In detention, Butler and a handful of other protesters came up with the idea of a 24-hour protest — one inescapably visible to L.A.’s politicians. A few days later, tents appeared on the Grand Park green in front of L.A. City Hall, and in the nearly two weeks since, their numbers have swelled to more than 17, with more than 20 residents calling them home.
The average age of the Black Future Project hovers in the low 20’s, with some as young as 18 and others in their 30’s. Similar to protests across the country, the membership of Black Future Project is racially diverse. Some of the members lost jobs due to COVID-19, others are students in Ivy League universities and community colleges. There are experienced activists as well as others who have never protested before.
“I feel like I’m running a giant group home and it’s beautiful,” Butler told me at the L.A. camp on June 15. “We’re building our own community, our own Autonomous Zone. Like Seattle.” That day, the group made its first attempts at a home cooked meal, utilizing a 24-quart pot, a small portable grill, a bag of hickory wood, a metal grate, and 15 bricks.
The Black Future Project released a mission statement on June 17, reading, “Through strategic non-violent political action we are using civil disobedience to fight and defeat systemic racism.” The statement, along with a not-yet-released “list of demands,” have to go through a process of community discussion and ratification before becoming official. Only when those demands are met, they say, will they leave Grand Park.
The protest camp is an exercise in idealism, but not ignorance. Butler’s adopted father is a historian, which explains the faith he places in education — a faith he exercised on June 12 in Beverly Hills. He stood that night before a phalanx of police with a megaphone while the rest of the protesters kneeled behind him.

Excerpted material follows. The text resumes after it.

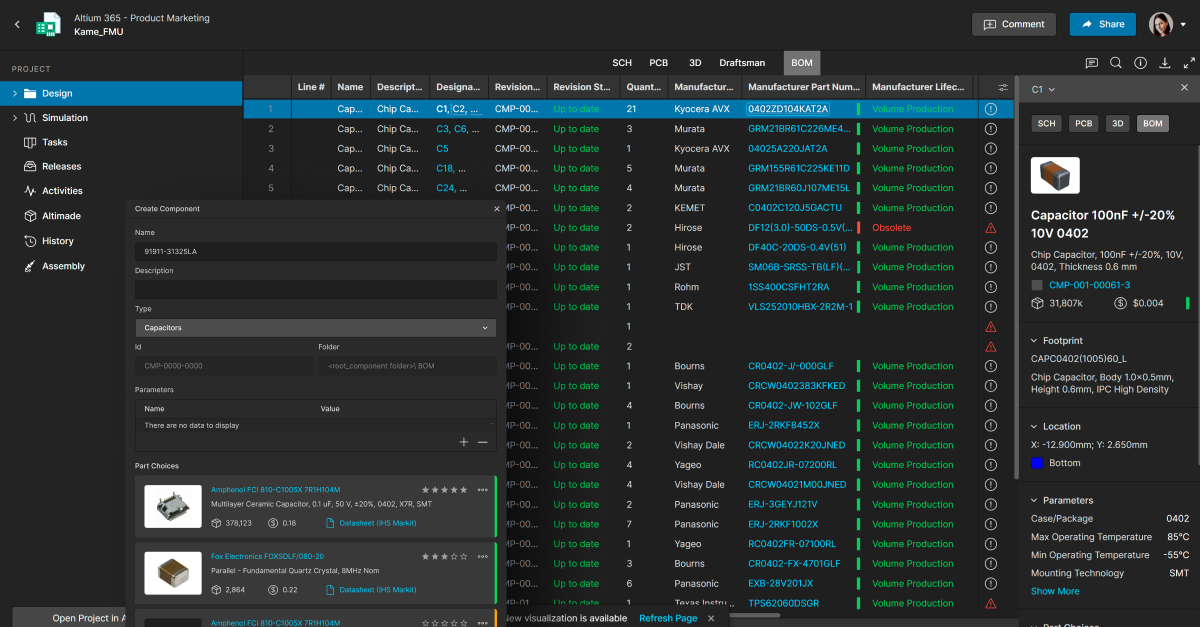Screen dimensions: 1200x627
Task: Enter fullscreen with the expand arrows icon
Action: click(1189, 63)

It was approximately 11 p.m.
“We just want to educate you,” Butler said.
Within moments, the Beverly Hills Police Department (BHPD) used a Long- Range Acoustic Device (a sound cannon, essentially), sending protesters back to their feet. The marchers began pressing a slow retreat back to Santa Monica Boulevard. Then, the officers deployed sponge bullets and tear gas.
This chronology I know because I was there.

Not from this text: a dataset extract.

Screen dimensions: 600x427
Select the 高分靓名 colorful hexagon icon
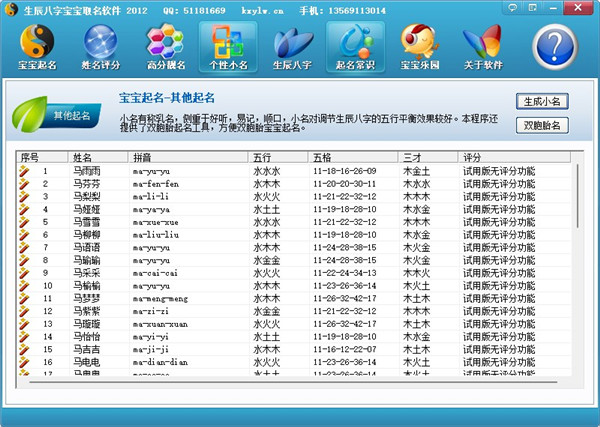tap(164, 47)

In a statement about the events of June 12, the BHPD said that protesters had pointed lasers, thrown objects at officers and trespassed on private property. I can confirm the lasers — at least one person in the crowd shined a green laser at officers, but organizers with the protest made efforts to find and stop the individual. I saw no one in the group throw objects at the officers. And the group was walking on the sidewalks and street, but not on private property.
Some protestors were injured that night. One member of the Black Future Project, Krizia Berg, was hit by multiple sponge bullets. I saw an open wound on her hand. I heard multiple cries for medics regarding Krizia and others. Over the next several days, I encountered Krizia with a bandage covering what she said were multiple sutures. She also told me that doctors had diagnosed contusions to her lungs from the bullets, and that she had been coughing up blood for days afterward. A video shot by Krizia and posted on Instagram shows those hectic moments.
I saw another protestor on the ground being loaded up onto the flatbed of a white bronco belonging to one of the organizers. At that same moment, I saw a woman doubled over, wretching from the tear gas. I was told later that evening that the protestor on the ground had suffered a seizure and was hospitalized. Since then, I’ve observed many of the protestors there that night with large, tie-dye colored bruises where the sponge bullets hit them.
As of June 18, the camp is still set up at L.A. City Hall. The Black Future Project is still trying to get its message across.
“We came here to do a demonstration and say, ‘Hey, Beverly Hills, you need to care about us, too,’” said RJ Dawson, a filmmaker who was there on June 12. “We’re out here dying in the streets and we’re Americans.”